The internal gear power honing process is increasingly used in the gear machining of electric vehicles due to superior tooth surface quality. Most of the existing work only investigates the quality improvement of gear machining processes, and focuses little attention on energy saving. However, the total rated power of multi-axis motion for gear honing process reaches 60 kW, which has great energy-saving potential. To this end, this article proposes a data-driven modeling and integrated optimization method of machining quality and energy consumption for internal gear power honing process. The machining quality formation mechanism and energy consumption characteristics of gear honing process are first analyzed.
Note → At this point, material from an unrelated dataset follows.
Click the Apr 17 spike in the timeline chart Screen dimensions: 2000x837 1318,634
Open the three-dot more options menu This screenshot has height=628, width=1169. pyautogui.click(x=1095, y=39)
A gradient-enhanced Kriging (GEK) method is then used to establish data-driven tooth profile form deviation model and energy consumption model. Furthermore, an integrated honing process optimization model considering tooth profile form deviation and energy consumption is constructed. An improved multi-objective coati optimization algorithm (IMOCOA) is used to solve the optimization problem. The experimental results show that the R-square of the GEK model reaches 0.99, which has superior modeling accuracy compared with other methods. The optimization results demonstrate that compared with the empirical scheme, the proposed integrated optimization model reduces the tooth profile form deviation and energy consumption by 38.46 % and 10.26 %, respectively. Moreover, the developed IMOCOA also presents competitive algorithm performance. The proposed integrated optimization scheme significantly balances honing machining quality and energy consumption.